Re: Ontology (and the culture-meme-mind interface)

Dan Plante (dplante@home.com)
Sun, 23 May 1999 17:45:34 -0700

Date: Sun, 23 May 1999 17:45:34 -0700
To: memetics@mmu.ac.uk
From: Dan Plante <dplante@home.com>
Subject: Re: Ontology (and the culture-meme-mind interface)
In-Reply-To: <28aef4d7.24734974@aol.com>
Message-Id: <19990524004625.RGMU8444.mail.rdc1.bc.home.com@cs347838-a>

At 06:53 PM 18/05/99 -0400, Jake Sapien wrote:

>The existence of selves are not reducible to merely successful
>meme-complexes. Not only is that greedy reductionism, but it is also
>misattribution.

I have no quarrel with reductionism (even "greedy" reductionism), as long
as it is balanced with a healthy dose of synthesis (putting together of
parts) to check for correspondence with reality. I agree in this case
though, that it is a misattribution.

> Undeniably the existence of selves has profound impact on
>memetic/cultural evolution, and in turn memetics plays an important role, in
>determining the characters of selves.
>
>But "having a self" (perhaps "selfishness"?) itself is not a meme. It is
>resultant of a degree of complex awareness which is inscribed not only
>memetically, but also and initially genetically into each human organism.
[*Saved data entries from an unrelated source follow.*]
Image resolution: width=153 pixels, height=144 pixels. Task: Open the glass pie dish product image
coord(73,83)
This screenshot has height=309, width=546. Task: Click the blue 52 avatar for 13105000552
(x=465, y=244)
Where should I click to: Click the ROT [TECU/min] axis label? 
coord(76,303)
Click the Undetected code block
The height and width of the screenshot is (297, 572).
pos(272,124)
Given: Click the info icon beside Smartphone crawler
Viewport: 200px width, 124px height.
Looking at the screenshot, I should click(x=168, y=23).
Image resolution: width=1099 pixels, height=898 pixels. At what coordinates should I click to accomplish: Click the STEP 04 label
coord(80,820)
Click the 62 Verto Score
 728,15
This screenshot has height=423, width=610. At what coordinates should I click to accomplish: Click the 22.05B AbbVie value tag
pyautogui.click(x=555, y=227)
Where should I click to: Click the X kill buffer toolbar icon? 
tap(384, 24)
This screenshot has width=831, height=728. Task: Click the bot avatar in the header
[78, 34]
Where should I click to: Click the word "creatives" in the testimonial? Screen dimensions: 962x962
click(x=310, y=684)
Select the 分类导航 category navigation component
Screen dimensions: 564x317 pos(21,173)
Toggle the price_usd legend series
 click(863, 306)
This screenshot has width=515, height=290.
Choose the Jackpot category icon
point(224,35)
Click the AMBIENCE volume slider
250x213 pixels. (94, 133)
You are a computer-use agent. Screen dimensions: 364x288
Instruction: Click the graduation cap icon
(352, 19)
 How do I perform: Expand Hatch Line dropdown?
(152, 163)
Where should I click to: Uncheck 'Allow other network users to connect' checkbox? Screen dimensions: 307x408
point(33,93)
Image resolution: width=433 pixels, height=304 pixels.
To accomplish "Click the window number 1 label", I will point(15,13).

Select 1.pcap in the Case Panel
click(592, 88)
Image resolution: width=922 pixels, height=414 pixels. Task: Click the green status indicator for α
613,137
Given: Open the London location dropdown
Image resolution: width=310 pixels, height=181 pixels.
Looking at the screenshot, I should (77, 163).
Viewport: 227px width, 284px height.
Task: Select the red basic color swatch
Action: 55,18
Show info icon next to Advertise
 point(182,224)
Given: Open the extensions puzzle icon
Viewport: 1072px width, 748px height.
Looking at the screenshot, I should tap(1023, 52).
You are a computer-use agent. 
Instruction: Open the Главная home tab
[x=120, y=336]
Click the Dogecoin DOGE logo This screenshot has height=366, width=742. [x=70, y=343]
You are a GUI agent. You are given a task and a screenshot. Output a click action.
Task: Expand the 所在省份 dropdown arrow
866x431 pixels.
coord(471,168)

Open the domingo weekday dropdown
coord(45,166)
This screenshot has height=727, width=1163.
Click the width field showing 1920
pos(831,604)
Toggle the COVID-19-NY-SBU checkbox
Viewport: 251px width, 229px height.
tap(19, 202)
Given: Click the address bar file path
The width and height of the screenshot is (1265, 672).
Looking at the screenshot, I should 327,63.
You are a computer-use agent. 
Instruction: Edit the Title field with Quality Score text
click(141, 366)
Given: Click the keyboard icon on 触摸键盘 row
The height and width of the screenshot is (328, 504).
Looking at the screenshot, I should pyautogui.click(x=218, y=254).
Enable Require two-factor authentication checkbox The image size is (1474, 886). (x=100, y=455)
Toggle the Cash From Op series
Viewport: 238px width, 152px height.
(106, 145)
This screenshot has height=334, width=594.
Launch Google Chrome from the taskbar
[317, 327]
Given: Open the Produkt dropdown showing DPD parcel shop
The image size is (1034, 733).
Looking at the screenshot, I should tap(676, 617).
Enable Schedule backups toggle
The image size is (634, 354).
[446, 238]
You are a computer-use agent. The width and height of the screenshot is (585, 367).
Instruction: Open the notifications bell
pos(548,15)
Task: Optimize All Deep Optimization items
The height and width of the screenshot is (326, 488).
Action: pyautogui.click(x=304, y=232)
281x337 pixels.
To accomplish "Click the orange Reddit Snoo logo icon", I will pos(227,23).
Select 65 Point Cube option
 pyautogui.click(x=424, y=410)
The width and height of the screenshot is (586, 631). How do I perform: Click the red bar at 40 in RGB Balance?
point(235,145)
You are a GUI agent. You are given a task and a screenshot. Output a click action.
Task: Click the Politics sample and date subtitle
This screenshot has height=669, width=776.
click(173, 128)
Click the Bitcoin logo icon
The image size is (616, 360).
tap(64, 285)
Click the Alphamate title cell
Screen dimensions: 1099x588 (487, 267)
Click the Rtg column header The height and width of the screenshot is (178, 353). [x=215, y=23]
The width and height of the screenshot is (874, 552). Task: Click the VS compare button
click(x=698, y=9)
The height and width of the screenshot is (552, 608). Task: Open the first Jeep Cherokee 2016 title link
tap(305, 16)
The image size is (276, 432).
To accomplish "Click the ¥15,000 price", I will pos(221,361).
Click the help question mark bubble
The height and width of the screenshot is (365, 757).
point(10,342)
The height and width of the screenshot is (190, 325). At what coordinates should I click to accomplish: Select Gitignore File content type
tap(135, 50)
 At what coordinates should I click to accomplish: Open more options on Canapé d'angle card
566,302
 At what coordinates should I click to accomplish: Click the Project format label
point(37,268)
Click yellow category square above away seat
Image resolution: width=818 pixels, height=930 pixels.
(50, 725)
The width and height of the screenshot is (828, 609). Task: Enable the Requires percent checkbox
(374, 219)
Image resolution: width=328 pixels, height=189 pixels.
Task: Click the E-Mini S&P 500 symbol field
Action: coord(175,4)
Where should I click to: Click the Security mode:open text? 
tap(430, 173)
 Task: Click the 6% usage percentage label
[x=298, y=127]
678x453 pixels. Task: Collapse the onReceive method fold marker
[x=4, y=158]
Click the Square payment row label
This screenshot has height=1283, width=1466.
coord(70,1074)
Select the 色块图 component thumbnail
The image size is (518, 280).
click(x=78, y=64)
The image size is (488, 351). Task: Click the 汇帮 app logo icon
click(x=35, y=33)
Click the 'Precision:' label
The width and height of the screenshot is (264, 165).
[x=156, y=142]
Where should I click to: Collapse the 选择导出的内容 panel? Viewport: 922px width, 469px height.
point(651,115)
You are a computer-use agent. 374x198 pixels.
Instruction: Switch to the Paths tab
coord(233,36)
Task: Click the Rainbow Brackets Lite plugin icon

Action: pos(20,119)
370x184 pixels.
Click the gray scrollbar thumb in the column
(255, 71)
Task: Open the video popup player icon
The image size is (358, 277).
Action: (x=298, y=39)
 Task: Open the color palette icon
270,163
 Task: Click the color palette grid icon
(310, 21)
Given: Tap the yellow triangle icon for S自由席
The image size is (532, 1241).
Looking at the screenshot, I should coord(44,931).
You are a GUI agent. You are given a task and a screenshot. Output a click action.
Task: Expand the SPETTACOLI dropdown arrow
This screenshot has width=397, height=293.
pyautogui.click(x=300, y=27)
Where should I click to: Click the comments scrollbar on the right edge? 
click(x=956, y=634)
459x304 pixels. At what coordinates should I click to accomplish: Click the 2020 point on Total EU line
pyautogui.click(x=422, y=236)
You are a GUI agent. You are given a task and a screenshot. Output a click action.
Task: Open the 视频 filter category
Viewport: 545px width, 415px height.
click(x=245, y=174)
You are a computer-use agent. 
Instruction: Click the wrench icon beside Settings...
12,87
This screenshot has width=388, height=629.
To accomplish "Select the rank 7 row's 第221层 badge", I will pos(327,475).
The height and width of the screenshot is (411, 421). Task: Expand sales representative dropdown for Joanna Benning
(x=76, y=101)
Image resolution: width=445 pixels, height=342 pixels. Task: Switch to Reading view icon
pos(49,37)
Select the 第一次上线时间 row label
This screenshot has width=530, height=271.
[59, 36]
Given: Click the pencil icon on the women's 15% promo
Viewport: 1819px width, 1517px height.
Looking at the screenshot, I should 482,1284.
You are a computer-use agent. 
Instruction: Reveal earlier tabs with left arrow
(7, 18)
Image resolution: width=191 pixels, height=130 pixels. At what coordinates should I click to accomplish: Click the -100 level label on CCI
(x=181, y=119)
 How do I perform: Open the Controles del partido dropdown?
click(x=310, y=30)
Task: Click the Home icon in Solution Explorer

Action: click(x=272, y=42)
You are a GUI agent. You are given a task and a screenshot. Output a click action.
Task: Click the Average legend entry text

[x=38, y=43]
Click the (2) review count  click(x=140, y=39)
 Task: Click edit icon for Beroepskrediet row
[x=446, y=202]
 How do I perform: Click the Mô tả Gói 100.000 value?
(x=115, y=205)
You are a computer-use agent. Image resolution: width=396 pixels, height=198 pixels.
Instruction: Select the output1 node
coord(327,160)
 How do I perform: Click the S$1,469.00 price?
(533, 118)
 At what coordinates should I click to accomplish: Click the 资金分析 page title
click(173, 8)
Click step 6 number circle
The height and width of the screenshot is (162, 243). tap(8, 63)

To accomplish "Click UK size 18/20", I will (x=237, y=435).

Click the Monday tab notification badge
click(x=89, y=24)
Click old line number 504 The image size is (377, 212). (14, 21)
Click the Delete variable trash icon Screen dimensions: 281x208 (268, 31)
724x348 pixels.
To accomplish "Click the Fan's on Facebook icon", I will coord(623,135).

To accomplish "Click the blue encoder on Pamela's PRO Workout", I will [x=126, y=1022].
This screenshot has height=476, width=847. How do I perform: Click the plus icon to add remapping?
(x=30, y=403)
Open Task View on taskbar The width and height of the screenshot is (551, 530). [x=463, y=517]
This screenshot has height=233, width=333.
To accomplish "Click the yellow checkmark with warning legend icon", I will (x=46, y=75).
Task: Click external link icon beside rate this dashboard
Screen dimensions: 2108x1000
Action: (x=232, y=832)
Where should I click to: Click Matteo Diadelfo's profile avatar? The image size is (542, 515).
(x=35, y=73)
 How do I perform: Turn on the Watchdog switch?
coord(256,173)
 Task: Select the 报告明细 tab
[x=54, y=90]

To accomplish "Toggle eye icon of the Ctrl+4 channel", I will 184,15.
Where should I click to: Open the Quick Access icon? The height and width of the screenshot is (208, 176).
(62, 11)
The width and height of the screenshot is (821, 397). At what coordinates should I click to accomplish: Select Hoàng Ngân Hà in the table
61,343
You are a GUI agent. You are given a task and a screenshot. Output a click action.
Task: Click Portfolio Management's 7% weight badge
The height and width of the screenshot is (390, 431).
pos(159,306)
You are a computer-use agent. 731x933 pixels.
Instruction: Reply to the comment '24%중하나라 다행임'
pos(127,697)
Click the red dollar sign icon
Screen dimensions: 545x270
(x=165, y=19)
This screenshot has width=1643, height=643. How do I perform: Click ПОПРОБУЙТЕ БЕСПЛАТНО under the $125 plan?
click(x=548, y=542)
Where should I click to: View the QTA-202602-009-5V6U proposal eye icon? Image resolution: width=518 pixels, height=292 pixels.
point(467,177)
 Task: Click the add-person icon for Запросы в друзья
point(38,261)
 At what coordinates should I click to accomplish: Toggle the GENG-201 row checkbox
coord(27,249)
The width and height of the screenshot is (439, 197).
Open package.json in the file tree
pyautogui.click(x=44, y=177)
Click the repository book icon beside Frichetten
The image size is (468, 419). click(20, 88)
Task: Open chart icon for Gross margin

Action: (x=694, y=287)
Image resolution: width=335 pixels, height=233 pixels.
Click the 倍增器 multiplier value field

As far as ascribing the phenomenon of "mind" or "awareness" solely to memes
is concerned, I have to agree. When viewing the mind, at a specific level
of functional abstraction, as the emergent "thing" that arises out of the
dynamic interplay between memory, intellect and emotion, it becomes evident
that the previous interpretation cannot be correct, since it attributes
only one aspect of the mind (memory/memes) with cognitive awareness, and
relegates the rest of it (intellect and emotion) to a kind of neutral
substrate upon which memes operate. This ignores the fact that the basic
operational unit of culture is the individual mind which, as a thing which
is *greater* than the sum of its parts, cannot be treated simply as the sum
of its parts (or, as in this case, one of its parts). It should also be
seen that, without intellect and emotion, the causality of individual
actions cannot be traced solely through memes.